### Material supplied
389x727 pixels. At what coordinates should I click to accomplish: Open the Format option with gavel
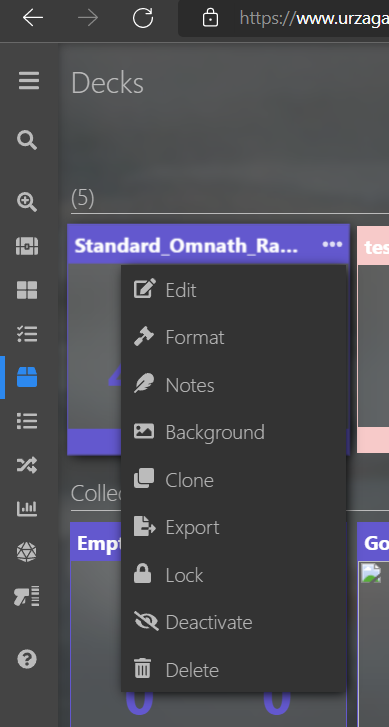[x=234, y=337]
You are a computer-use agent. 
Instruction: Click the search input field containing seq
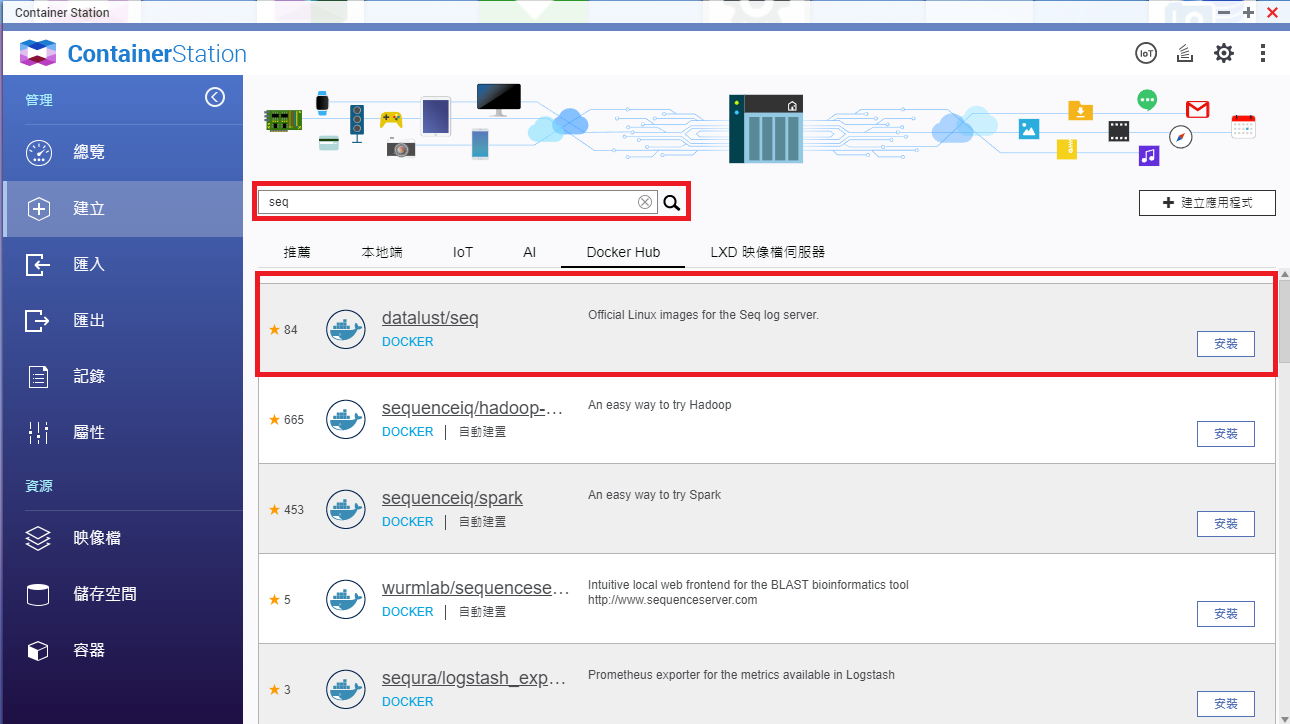pyautogui.click(x=448, y=202)
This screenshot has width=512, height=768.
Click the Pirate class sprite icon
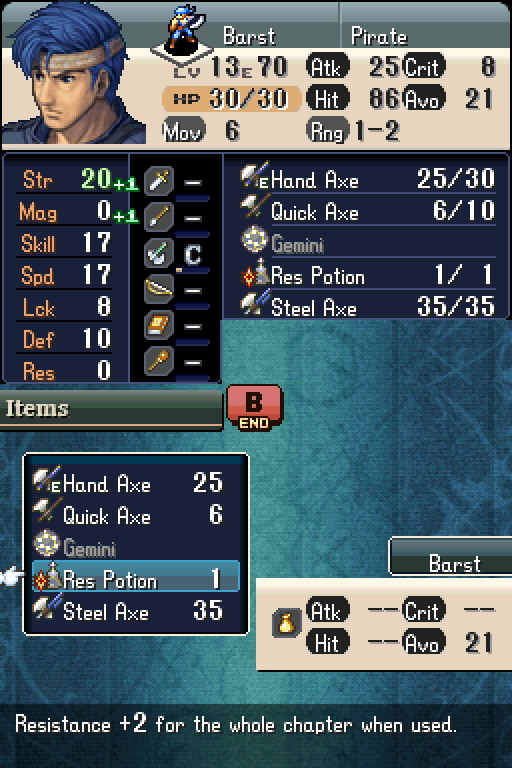(184, 29)
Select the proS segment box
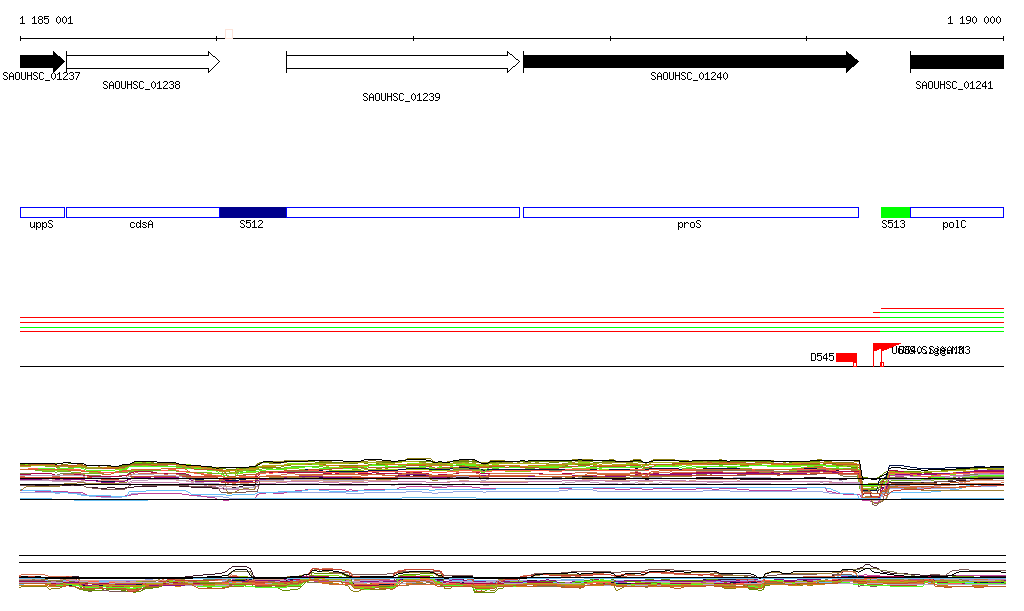1024x611 pixels. (690, 212)
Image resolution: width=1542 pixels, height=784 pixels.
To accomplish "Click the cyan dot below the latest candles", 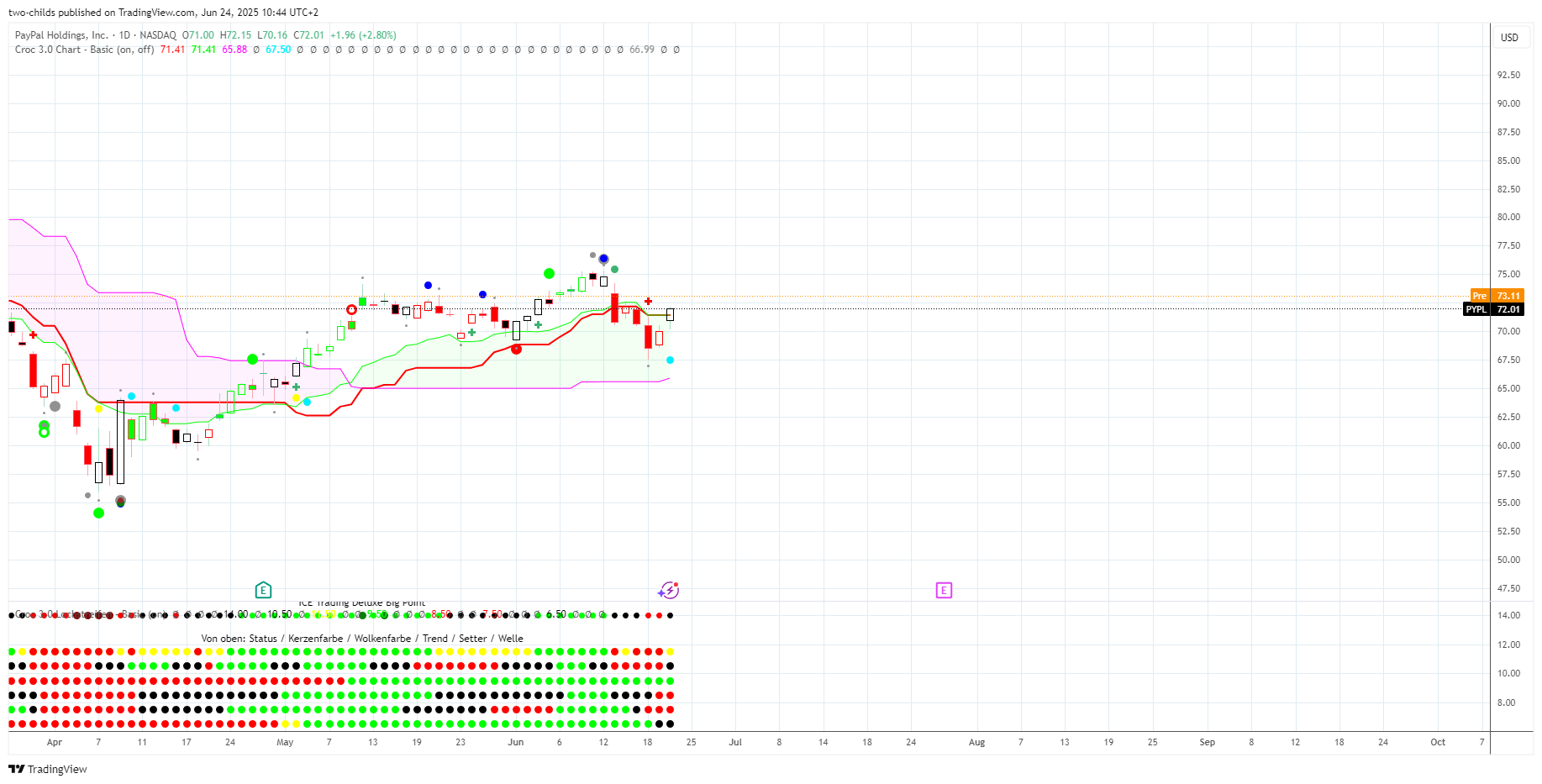I will (x=670, y=360).
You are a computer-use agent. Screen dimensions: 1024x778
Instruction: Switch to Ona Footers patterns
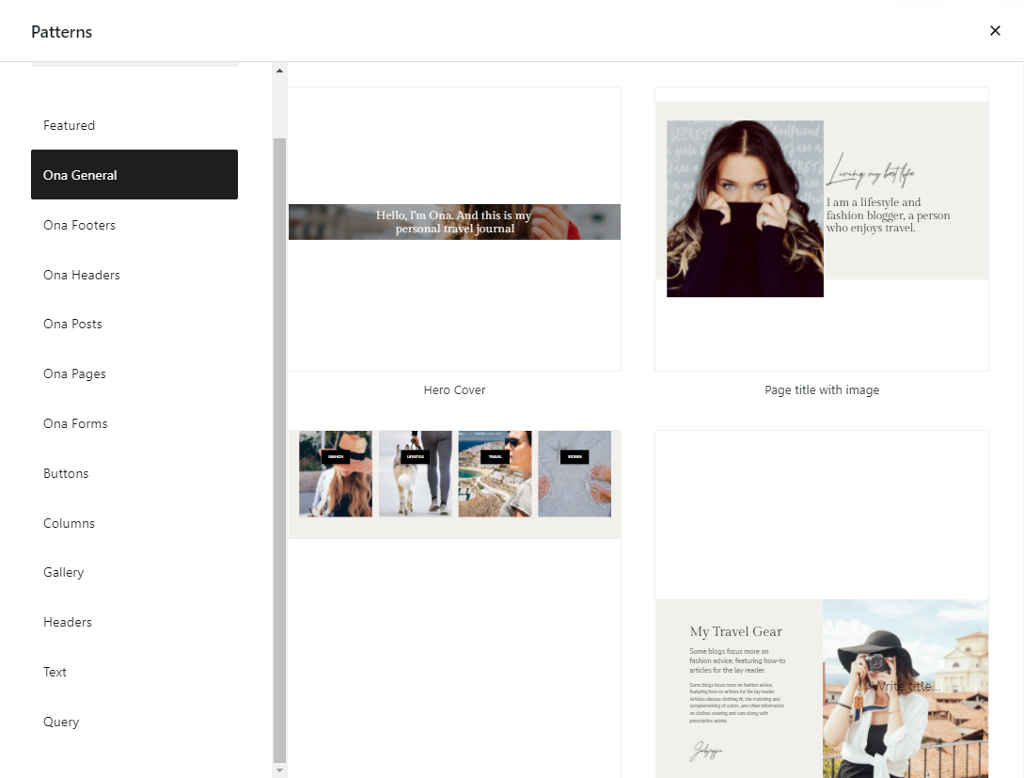tap(79, 225)
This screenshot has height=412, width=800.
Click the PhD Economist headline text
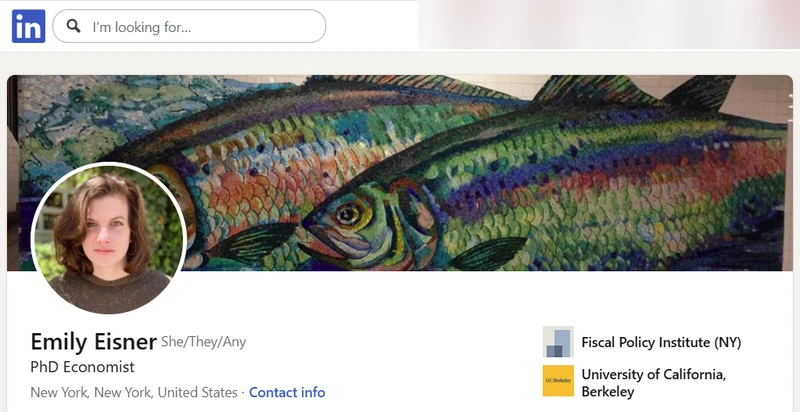point(83,367)
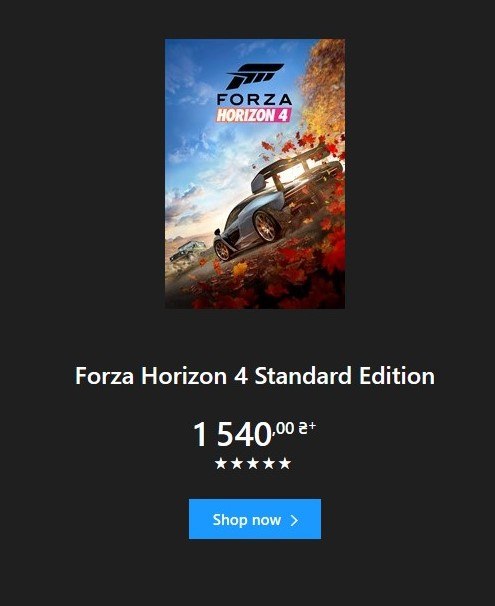This screenshot has height=606, width=495.
Task: Click the word Edition in product title
Action: (397, 376)
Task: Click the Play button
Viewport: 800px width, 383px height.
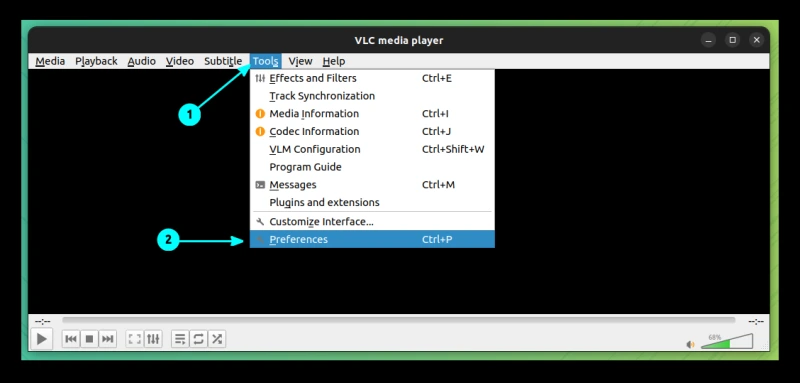Action: 42,339
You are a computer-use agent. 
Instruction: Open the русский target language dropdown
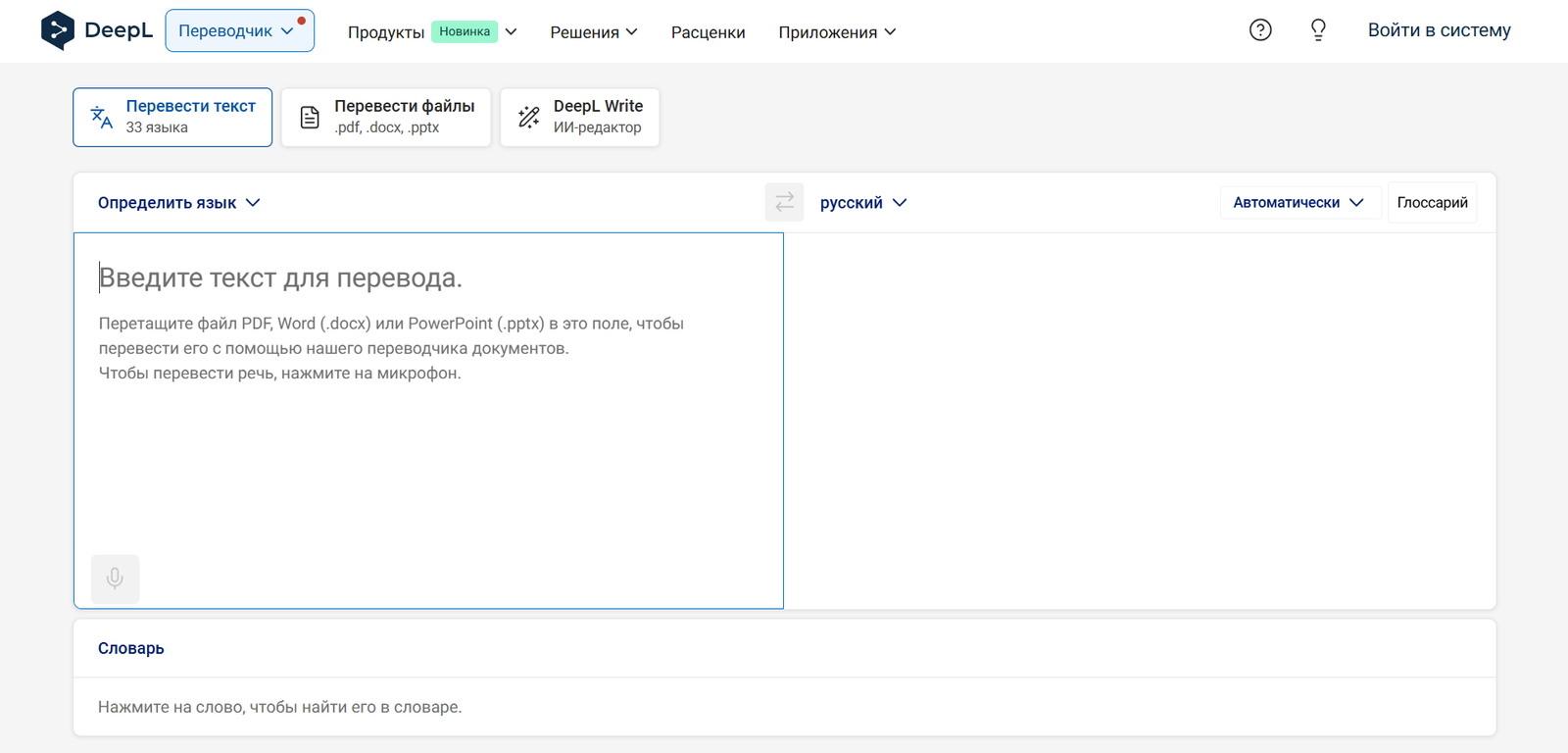point(862,203)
######
**What is needed:** Reproduce only the lines of the records from the start up to and including the line that holds "Image resolution: width=1542"; do not carry over any picture.

**Response for this exercise:**
389x727 pixels. At what coordinates should I click to accomplish: Open the Format option with gavel
[x=234, y=337]
You are a computer-use agent. 
Instruction: Click the search input field containing seq
pyautogui.click(x=448, y=202)
This screenshot has width=512, height=768.
Click the Pirate class sprite icon
(184, 29)
Select the proS segment box
1024x611 pixels. (690, 212)
Image resolution: width=1542 pixels, height=784 pixels.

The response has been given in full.